>> start TASK INPUTS

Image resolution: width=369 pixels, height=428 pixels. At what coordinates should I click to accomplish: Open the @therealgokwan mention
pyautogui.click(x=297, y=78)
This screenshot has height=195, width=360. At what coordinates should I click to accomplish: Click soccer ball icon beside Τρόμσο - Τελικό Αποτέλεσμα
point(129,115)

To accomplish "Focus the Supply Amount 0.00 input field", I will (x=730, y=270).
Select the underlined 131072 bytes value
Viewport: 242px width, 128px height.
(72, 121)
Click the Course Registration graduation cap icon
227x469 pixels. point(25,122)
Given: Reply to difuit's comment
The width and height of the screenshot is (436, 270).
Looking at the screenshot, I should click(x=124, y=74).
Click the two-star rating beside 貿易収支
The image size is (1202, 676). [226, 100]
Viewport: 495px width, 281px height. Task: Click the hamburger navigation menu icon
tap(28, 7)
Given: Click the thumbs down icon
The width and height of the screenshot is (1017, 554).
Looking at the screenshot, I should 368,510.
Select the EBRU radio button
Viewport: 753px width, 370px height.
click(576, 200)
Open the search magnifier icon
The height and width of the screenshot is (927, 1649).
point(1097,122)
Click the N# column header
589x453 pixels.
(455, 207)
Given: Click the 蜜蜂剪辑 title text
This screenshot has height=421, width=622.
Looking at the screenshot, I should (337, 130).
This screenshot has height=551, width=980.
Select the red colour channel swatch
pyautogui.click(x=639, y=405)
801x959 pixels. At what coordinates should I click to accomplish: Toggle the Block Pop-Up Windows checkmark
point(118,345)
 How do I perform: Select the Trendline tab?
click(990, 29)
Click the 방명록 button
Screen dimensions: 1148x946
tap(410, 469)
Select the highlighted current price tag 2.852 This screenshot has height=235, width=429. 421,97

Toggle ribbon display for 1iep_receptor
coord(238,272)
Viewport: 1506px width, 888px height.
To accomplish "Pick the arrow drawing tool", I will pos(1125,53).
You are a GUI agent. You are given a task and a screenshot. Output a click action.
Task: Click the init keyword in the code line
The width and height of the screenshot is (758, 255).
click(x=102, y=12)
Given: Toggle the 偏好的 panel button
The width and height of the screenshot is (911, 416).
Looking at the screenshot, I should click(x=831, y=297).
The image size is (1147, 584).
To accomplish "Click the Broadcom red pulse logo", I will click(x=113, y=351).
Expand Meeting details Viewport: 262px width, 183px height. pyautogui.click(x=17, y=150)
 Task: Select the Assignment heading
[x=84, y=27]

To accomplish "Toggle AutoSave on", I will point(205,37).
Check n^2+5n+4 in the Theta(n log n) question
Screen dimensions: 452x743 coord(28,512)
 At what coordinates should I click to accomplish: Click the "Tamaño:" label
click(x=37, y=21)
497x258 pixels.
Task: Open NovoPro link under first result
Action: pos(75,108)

>> end TASK INPUTS

# GIVEN INSTRUCTION
Rewrite all of the lines above, substituting "football icon" for "soccer ball icon" and leaving everything else unchanged.

# EXERCISE RESPONSE
Image resolution: width=369 pixels, height=428 pixels. At what coordinates should I click to accomplish: Open the @therealgokwan mention
pyautogui.click(x=297, y=78)
This screenshot has height=195, width=360. At what coordinates should I click to accomplish: Click football icon beside Τρόμσο - Τελικό Αποτέλεσμα
point(129,115)

To accomplish "Focus the Supply Amount 0.00 input field", I will (x=730, y=270).
Select the underlined 131072 bytes value
Viewport: 242px width, 128px height.
(72, 121)
Click the Course Registration graduation cap icon
227x469 pixels. point(25,122)
Given: Reply to difuit's comment
The width and height of the screenshot is (436, 270).
Looking at the screenshot, I should click(x=124, y=74).
Click the two-star rating beside 貿易収支
The image size is (1202, 676). [226, 100]
Viewport: 495px width, 281px height. Task: Click the hamburger navigation menu icon
tap(28, 7)
Given: Click the thumbs down icon
The width and height of the screenshot is (1017, 554).
Looking at the screenshot, I should 368,510.
Select the EBRU radio button
Viewport: 753px width, 370px height.
click(576, 200)
Open the search magnifier icon
The height and width of the screenshot is (927, 1649).
point(1097,122)
Click the N# column header
589x453 pixels.
(455, 207)
Given: Click the 蜜蜂剪辑 title text
This screenshot has height=421, width=622.
Looking at the screenshot, I should (337, 130).
This screenshot has height=551, width=980.
Select the red colour channel swatch
pyautogui.click(x=639, y=405)
801x959 pixels. At what coordinates should I click to accomplish: Toggle the Block Pop-Up Windows checkmark
point(118,345)
 How do I perform: Select the Trendline tab?
click(990, 29)
Click the 방명록 button
Screen dimensions: 1148x946
tap(410, 469)
Select the highlighted current price tag 2.852 This screenshot has height=235, width=429. 421,97

Toggle ribbon display for 1iep_receptor
coord(238,272)
Viewport: 1506px width, 888px height.
To accomplish "Pick the arrow drawing tool", I will pos(1125,53).
You are a GUI agent. You are given a task and a screenshot. Output a click action.
Task: Click the init keyword in the code line
The width and height of the screenshot is (758, 255).
click(x=102, y=12)
Given: Toggle the 偏好的 panel button
The width and height of the screenshot is (911, 416).
Looking at the screenshot, I should click(x=831, y=297).
The image size is (1147, 584).
To accomplish "Click the Broadcom red pulse logo", I will click(x=113, y=351).
Expand Meeting details Viewport: 262px width, 183px height. pyautogui.click(x=17, y=150)
 Task: Select the Assignment heading
[x=84, y=27]

To accomplish "Toggle AutoSave on", I will point(205,37).
Check n^2+5n+4 in the Theta(n log n) question
Screen dimensions: 452x743 coord(28,512)
 At what coordinates should I click to accomplish: Click the "Tamaño:" label
click(x=37, y=21)
497x258 pixels.
Task: Open NovoPro link under first result
Action: pos(75,108)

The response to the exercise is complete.